Una prima tesi vede principale, anche se non unico, sostenitore Castiglione: si teorizza la definizione delle caratteristiche del volgare all’interno della corte, luogo di accoglienza e diffusione della cultura e di un’ampia varietà di dotti e tendenze; sarà la corte a stabilire con l’uso e il buon gusto la giusta direzione da intraprendere, privilegiando anche quanto di gradevole potesse provenire da altre tradizioni regionali, oltre quella toscana.
Parallelamente altri intellettuali ritengono fondamentale l’uso del fiorentino come lingua nazionale, pur con la presenza di alcuni forestierismi: si insiste sulla diffusione popolare del fiorentino, dunque vivo e contemporaneo, in controtendenza con la tesi cortigiana.
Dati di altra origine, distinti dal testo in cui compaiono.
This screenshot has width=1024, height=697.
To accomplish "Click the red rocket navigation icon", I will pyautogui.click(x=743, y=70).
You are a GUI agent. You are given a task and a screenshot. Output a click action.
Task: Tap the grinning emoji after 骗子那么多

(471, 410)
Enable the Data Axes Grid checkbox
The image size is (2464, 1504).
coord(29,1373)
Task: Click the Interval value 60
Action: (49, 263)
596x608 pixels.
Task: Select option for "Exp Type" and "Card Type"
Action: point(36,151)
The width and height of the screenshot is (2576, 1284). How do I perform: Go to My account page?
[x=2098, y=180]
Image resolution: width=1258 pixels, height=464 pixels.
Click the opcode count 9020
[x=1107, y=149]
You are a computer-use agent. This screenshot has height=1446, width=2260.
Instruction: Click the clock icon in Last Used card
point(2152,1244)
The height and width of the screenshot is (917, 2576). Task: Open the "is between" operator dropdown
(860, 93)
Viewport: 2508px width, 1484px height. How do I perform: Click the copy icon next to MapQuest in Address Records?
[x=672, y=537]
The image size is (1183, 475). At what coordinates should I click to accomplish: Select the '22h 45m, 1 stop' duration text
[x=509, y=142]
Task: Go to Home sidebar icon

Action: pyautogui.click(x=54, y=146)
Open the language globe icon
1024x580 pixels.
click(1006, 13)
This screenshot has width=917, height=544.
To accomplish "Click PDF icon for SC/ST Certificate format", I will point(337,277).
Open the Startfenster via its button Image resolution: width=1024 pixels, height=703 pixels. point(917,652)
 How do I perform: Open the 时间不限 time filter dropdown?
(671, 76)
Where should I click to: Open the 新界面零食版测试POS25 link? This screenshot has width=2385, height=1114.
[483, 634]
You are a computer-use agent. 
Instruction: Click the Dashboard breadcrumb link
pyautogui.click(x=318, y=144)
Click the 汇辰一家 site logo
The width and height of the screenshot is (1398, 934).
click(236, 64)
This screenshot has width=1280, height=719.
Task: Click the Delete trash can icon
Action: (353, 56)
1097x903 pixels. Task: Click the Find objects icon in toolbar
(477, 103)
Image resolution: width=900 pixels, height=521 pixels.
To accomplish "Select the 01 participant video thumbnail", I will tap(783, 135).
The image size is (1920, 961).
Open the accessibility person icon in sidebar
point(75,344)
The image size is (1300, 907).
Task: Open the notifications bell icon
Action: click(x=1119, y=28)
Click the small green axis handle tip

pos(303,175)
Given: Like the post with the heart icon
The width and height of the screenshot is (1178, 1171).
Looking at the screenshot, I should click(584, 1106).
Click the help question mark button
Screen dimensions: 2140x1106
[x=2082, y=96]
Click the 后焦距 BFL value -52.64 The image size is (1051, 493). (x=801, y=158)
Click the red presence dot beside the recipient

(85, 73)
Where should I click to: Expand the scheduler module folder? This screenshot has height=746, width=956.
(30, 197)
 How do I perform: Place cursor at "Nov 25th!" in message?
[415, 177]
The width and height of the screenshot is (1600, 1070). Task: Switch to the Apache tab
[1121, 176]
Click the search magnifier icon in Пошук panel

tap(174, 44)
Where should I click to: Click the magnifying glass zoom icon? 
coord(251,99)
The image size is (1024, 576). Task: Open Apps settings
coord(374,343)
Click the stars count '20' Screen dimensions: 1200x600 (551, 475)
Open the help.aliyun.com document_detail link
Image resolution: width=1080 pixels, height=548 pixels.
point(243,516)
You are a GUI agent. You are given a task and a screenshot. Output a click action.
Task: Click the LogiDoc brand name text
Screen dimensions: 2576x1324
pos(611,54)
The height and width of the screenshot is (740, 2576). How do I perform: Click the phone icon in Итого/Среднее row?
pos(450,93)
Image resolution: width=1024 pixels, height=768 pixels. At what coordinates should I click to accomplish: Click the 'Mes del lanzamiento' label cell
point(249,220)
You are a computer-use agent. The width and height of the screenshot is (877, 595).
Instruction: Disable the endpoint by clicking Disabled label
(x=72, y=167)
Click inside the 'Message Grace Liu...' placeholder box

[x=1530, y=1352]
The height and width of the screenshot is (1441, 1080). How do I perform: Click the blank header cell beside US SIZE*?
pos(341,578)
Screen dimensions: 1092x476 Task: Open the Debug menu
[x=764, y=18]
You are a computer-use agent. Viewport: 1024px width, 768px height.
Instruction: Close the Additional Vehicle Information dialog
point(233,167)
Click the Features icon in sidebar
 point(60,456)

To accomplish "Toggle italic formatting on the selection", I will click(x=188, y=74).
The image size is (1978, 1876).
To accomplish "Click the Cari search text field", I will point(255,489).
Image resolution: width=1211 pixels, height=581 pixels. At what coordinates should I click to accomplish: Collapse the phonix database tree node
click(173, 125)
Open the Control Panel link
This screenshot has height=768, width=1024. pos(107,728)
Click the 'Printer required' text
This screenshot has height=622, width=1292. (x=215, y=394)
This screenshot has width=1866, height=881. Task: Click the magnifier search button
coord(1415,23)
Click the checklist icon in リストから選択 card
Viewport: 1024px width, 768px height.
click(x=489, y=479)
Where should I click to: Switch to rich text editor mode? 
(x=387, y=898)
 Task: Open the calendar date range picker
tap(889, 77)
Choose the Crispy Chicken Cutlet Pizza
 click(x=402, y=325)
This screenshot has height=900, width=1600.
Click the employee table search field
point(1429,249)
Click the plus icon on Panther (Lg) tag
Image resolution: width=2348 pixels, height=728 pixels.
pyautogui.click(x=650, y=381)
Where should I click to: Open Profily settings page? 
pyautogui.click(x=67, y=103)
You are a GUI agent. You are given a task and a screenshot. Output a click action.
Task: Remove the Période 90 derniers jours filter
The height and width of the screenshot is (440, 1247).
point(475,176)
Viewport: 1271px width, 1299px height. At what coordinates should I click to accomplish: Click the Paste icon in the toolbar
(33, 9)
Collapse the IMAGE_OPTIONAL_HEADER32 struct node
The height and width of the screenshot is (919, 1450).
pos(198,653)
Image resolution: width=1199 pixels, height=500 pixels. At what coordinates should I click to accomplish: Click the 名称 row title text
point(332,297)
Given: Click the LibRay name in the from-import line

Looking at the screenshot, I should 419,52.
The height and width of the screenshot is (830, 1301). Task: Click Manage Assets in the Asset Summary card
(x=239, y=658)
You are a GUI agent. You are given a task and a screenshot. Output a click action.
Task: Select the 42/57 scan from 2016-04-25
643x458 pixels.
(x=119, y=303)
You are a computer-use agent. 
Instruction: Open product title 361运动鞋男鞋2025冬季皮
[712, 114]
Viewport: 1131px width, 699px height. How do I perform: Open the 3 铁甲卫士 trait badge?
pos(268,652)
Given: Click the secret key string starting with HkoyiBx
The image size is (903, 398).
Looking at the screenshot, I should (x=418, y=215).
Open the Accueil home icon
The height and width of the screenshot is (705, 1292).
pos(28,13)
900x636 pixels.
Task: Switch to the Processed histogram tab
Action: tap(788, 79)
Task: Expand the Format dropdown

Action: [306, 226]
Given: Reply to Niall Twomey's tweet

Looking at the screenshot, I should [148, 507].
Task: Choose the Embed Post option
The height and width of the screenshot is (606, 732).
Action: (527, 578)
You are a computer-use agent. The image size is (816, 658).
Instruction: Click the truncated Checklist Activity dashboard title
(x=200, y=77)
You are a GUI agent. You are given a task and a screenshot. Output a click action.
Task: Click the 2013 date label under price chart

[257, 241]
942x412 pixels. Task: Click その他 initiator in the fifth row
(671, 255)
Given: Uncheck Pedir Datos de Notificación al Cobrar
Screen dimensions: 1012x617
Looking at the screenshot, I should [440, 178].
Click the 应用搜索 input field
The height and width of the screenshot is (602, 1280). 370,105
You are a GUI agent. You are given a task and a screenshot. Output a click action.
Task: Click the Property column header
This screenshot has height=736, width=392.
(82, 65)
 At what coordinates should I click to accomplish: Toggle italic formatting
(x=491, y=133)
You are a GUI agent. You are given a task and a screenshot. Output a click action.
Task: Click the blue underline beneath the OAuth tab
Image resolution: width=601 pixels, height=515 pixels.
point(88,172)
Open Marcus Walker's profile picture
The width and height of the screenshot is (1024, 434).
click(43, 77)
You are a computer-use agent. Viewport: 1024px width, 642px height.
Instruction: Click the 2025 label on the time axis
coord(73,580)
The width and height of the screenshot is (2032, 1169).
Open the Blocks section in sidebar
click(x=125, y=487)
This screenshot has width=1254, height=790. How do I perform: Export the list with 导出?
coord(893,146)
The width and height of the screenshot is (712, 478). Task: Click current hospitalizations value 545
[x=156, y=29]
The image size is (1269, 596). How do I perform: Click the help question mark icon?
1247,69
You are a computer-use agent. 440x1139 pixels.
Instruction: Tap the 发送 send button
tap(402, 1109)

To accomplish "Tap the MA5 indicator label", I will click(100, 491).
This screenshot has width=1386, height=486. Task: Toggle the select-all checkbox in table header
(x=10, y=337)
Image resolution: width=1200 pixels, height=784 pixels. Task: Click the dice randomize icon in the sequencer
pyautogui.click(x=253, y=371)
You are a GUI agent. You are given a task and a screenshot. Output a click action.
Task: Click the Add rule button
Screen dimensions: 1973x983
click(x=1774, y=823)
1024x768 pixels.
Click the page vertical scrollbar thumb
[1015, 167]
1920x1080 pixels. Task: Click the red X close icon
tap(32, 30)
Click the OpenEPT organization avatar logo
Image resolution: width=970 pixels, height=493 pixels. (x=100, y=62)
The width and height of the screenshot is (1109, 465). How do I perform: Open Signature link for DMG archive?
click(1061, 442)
Infine la prospettiva che verrà adottata, perché rispondente al reale richiamo del dibattito ovvero quello dell’élite culturale preoccupata della scrittura più che della fruizione orale, è teorizzata da Bembo che, in linea con il recupero della tradizione tanto perpetuato durante l’Umanesimo, richiama ad un fiorentino basato sui modelli letterari trecenteschi (quelli definiti dalle tre corone ovvero Dante, Petrarca e Boccaccio).